While these waiting periods were difficult, this was not the wait that tore at her heart. These were not the waiting that caused such conflict.
Reaching for the stack of journals once again, she wrote nearly the same thing in each one. She wrote of day-to-day things, working, cooking, hobbies, and family – always family. Interspersed through her writing were her love, her longing, her deep sadness for time missed, and her constant waiting.
She waited through the feelings. Sometimes they hit hard and fast, without warning. Other times they simply washed over her like a summer breeze, enveloping her whole being.
The clocked chimed as another hour passed – and then –
Tick – anger came. Anger that stole her joy. Why had this happened to her children, her family? Would her family never be whole again?
Tock – failure, and guilt. Her failure, guilt she readily accepted. Where had she gone wrong as a parent? Would there never be a time to try and help her children fix their past mistakes? If she had been stricter, less strict, more – something, less – anything – perhaps life would have turned out differently. Were their bad decisions somehow her fault?
Tick – anxiety, a now constant companion – the unknown. What would happen, how much of their lives would be lost this time?
Tock – resentment, now directed toward her children. What were they thinking? They screwed up her life as well as their own.
Tick – disappointment, utter devastation. She had not the means to fight for her grandchildren when the other parent, the other grandparents had gotten custody. Money does talk. The other grandparents made decisions regarding her grandchildren. Through no fault of her own, she had been cut out of their lives without reason, without warning, without the means to stop it.

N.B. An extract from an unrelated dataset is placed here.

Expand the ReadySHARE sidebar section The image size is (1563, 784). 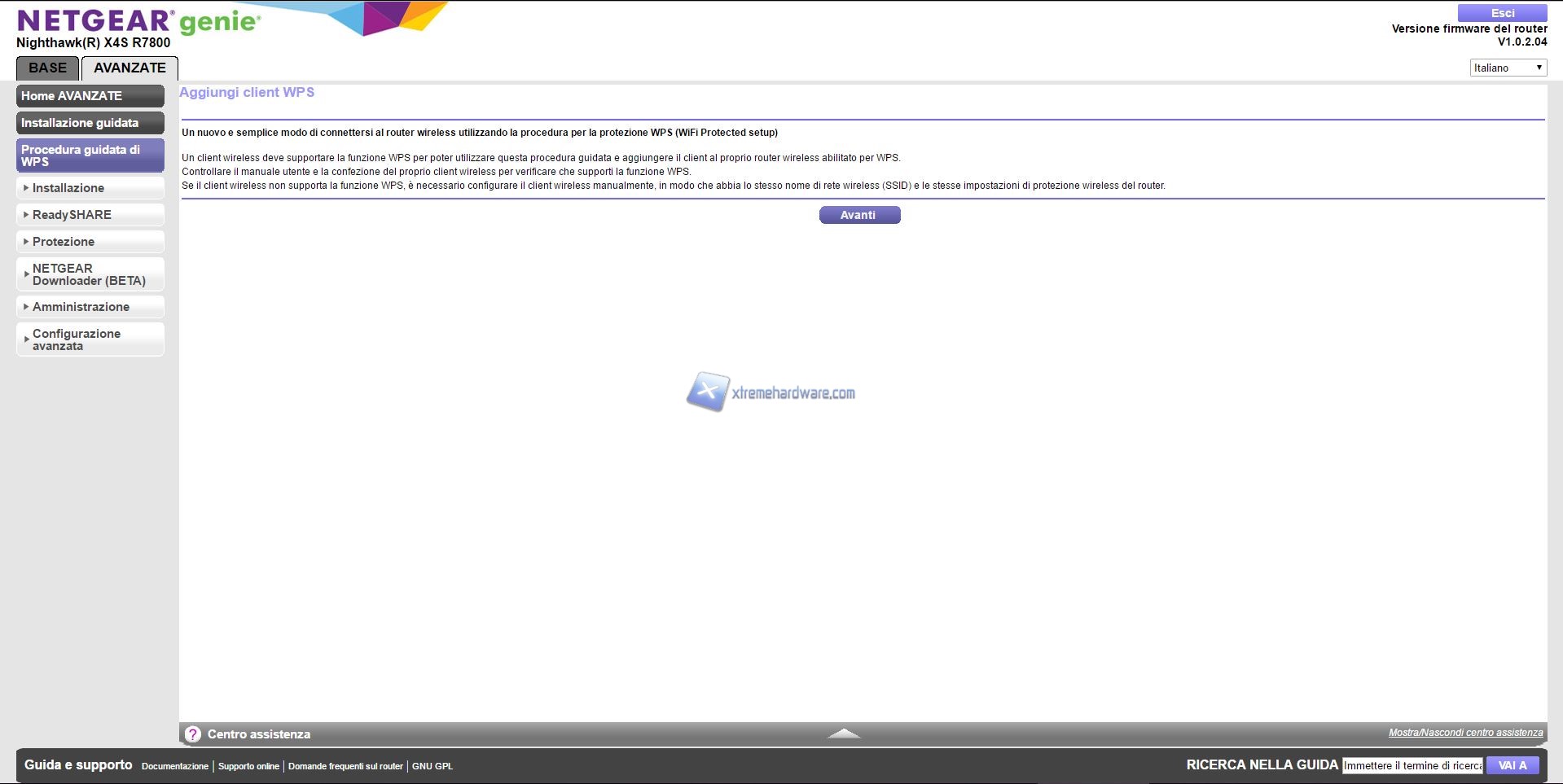click(90, 215)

Tock – faith, or what was left of it. Would her faith every fully return? The light of her faith had dimmed so much, she questioned its ability to return – yet, without it, she had nothing to hold on to, nothing to build upon.
So, she silently waited – was time her biggest fear? The anguish that she would never see her grandchildren again. The despair that as each day passed, they would forget her. Regret that even though she always sent birthday cards and holiday cards, the children might never actually see them. The heartache that even though she kept journals detailing how loved and missed the children were, they might never read them.

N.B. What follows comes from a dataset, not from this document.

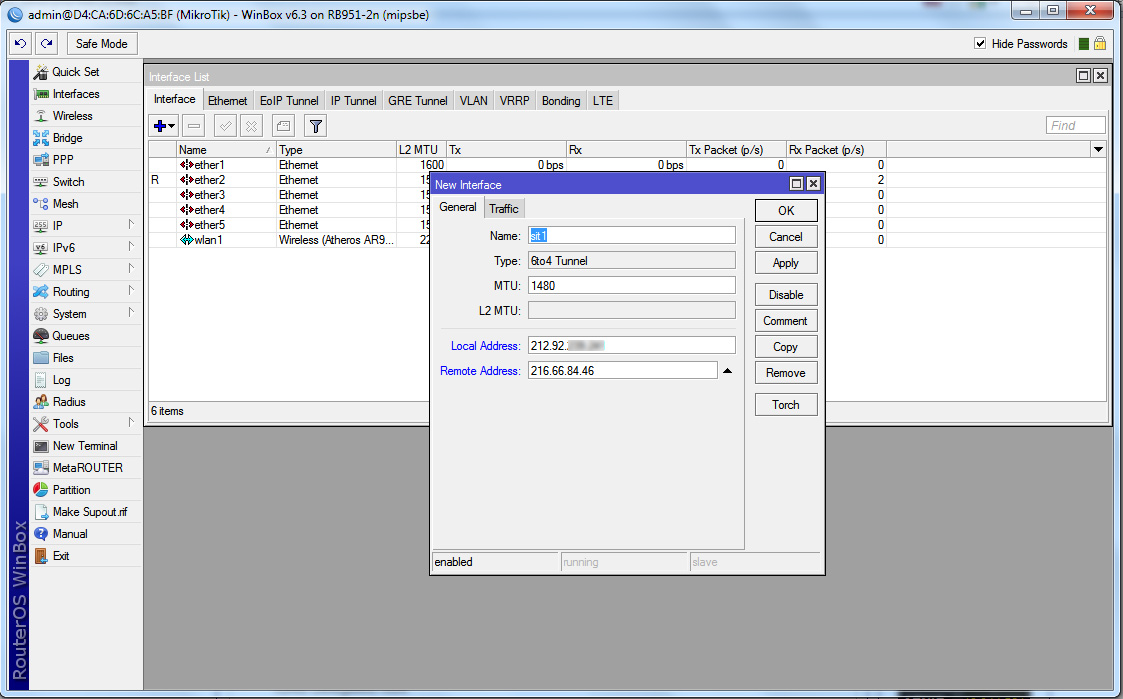Click the Apply button
This screenshot has height=699, width=1123.
[785, 263]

She waited – was time her strongest ally? Perhaps – someday – the children would grow old enough to want to know her and would come searching. They would want to know their other grandparents, their lost family. She waited to see if they would search for her. Perhaps when time passed and they grew older, one of them would see her address on a card or letter. Until then, she waiting – waited to see if she would be able to see them again, to hold them again, to tell them how much she loved and missed them.
Closing the last of the journals, she looked again at the clock, watching as the little hand ticked away the seconds.
As time passed, would she stop blaming herself for the bad choices others had made? Would she let go of the resentment she began harboring toward her children for messing up their lives and losing their children? Would her family ever be whole again?
So many questions. Questions only time would be able to answer.
She waited – to see if time would indeed be her biggest fear or if time would become her strongest ally.
Suddenly she knew. She KNEW what she had been waiting for - she was waiting for TIME.
And the clock chimed as another hour slipped away.